I think if you are chronically fatigued, then something isn't working and it's time for change

Hah. That, or your baby just doesn't like to sleep the same way you do.

We're up between 4 and 8 times a night no matter what we do (or don't do). That's just how it is with our child. Not sure what I would/could change at this point, but co-sleeping has definitely made some of the night time stuff easier for us.

See? I am so sleep deprived that I responded to this thread twice without even realizing it. Dork.


----------



## PPK (Feb 15, 2007)

I think that for us, nursing to sleep was what initiated some of the frequent wakings,not so much the cosleeping.

I know a woman who is adamant about waking herself out of sleep, bf's, then pushes her baby a few feet from her so he won't equate food/sucking with sleep and she swears its what helped him to not wake so much ( I think w/her first she didn't). I felt that in the nb stage it was fine, but my intuition told me arond the 3rd month that it was getting to be a 'need' in order for ds to fall asleep. I wish I started to change things then. But we're working on it mow at 4.5months and it is improving (ncss)







.

Also, I second a pp's comment about needing some space sometmes. For the past few nights ds has woken once or twice fussing and he wasn't hungry, or wet. I got frustrated and moved across the bed and he instantly fell asleep!! Lately I think he likes a little distance physically, poor guy, I'm all over him at night usually


----------



## wannabe (Jul 4, 2005)

You need to remember that this is a board where people post for help. I'm not about to go and start a thread on how great a sleeper my newborn is. So you've got essentially a slice of the population who are sleep deprived. Everyone else is off stressing about poo or food or behaviour. You wouldn't walk into an AA meeting and exclaim how no-one seems to be able to drink moderately these days.
-------------------------
* **Problem to work on**
Reproduce word for word the part of the forum thread on co-sleeping and night waking between "Also, I second" and "(Jul 4, 2005)", inclusive. The listing that comes next has no connection to the forum thread on co-sleeping and night waking.

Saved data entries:
-------------------------
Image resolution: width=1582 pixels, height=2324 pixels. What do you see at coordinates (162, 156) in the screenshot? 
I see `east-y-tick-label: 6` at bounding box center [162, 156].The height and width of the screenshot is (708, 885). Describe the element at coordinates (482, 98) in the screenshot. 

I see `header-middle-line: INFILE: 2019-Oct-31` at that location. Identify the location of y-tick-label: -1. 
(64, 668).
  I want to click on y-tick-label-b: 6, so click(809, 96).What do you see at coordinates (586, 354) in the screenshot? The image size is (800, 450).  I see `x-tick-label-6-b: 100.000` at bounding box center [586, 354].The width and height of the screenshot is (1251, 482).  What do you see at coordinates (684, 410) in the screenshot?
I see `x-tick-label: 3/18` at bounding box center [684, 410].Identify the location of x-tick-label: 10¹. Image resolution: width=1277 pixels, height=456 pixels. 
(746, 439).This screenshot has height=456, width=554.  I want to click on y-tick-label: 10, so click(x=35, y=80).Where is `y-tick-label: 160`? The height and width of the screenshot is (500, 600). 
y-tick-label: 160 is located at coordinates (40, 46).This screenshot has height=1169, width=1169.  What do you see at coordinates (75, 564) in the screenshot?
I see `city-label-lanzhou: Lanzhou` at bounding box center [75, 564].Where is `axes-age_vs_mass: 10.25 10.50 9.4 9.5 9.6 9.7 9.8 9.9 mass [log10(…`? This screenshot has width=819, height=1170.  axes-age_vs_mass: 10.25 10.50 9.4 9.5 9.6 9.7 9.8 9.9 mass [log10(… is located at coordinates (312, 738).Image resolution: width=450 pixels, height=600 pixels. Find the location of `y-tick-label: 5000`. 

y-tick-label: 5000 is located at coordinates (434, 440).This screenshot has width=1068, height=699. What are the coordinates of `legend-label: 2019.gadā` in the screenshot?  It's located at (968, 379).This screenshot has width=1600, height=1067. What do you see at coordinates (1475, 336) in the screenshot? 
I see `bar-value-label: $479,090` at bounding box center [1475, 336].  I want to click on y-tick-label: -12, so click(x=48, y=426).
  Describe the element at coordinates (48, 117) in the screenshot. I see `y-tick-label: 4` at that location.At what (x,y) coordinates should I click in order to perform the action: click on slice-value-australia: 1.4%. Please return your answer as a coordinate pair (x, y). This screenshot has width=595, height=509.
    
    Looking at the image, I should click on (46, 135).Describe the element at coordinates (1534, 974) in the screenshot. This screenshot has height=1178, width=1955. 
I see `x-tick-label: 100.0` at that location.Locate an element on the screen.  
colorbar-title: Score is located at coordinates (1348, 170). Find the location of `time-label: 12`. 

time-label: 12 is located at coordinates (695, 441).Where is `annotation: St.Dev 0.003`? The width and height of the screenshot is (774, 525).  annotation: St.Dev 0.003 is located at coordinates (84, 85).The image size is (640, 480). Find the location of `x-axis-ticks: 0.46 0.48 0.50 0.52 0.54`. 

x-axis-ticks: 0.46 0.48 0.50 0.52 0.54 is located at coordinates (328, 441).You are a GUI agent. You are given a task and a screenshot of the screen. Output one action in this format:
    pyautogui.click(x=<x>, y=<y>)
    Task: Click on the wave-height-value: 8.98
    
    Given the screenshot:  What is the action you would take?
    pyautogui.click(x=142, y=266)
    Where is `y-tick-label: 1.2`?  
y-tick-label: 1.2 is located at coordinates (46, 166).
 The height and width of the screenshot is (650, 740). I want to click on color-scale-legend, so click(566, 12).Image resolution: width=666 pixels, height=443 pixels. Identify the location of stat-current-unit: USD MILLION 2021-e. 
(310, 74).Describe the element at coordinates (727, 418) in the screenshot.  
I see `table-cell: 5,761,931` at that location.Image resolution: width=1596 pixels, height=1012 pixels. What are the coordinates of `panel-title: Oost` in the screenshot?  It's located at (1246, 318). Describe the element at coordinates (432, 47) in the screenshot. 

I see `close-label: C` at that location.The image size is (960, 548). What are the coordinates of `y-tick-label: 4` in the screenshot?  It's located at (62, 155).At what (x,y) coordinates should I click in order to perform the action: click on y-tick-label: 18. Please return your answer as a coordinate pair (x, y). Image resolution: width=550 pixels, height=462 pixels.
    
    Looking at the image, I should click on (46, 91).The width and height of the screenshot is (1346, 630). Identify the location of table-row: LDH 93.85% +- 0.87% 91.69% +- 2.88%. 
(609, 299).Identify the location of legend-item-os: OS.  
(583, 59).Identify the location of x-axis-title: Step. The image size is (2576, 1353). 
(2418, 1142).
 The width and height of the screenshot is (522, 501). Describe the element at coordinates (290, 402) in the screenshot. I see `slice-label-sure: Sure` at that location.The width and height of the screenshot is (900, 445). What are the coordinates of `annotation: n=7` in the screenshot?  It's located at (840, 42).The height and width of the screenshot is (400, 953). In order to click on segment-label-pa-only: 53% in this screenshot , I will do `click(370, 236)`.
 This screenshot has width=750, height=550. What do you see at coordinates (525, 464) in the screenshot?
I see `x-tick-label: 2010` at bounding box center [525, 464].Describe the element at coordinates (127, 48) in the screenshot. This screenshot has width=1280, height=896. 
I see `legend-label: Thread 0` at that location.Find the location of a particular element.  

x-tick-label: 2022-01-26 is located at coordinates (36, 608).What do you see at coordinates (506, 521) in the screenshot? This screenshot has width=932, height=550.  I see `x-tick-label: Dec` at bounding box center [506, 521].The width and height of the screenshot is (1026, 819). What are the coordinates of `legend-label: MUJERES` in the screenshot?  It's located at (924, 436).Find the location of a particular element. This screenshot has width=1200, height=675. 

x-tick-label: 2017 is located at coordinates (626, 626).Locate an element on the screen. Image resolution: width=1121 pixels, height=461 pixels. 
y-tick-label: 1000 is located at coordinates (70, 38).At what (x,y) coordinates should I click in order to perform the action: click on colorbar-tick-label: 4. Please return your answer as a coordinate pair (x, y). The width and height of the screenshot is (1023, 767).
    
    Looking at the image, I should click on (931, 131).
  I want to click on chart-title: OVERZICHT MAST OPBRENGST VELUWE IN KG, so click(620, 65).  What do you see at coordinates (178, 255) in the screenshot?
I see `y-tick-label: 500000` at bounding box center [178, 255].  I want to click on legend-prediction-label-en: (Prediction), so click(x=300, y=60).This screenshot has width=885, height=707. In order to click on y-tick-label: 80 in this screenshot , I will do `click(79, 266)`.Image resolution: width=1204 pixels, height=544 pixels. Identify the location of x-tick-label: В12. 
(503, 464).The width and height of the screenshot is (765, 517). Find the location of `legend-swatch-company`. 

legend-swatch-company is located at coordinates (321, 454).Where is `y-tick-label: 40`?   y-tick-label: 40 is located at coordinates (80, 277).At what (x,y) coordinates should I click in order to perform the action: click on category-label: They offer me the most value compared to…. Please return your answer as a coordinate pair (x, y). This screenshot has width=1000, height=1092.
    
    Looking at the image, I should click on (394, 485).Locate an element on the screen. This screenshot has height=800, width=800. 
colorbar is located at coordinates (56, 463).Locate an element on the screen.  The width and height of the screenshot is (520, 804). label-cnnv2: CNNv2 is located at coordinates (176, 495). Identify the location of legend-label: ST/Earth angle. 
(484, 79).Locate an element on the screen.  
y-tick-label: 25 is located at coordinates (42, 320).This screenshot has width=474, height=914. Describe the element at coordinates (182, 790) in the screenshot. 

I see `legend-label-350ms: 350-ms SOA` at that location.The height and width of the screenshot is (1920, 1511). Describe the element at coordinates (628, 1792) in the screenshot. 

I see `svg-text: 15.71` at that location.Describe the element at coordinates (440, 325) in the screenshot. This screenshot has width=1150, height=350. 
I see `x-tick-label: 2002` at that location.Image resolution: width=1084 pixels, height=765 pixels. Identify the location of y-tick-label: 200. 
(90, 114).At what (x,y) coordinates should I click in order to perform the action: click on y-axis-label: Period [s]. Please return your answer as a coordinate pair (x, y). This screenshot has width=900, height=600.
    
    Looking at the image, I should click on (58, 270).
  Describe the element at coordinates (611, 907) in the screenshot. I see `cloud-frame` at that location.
-------------------------
* **Response to the task**
Also, I second a pp's comment about needing some space sometmes. For the past few nights ds has woken once or twice fussing and he wasn't hungry, or wet. I got frustrated and moved across the bed and he instantly fell asleep!! Lately I think he likes a little distance physically, poor guy, I'm all over him at night usually


----------



## wannabe (Jul 4, 2005)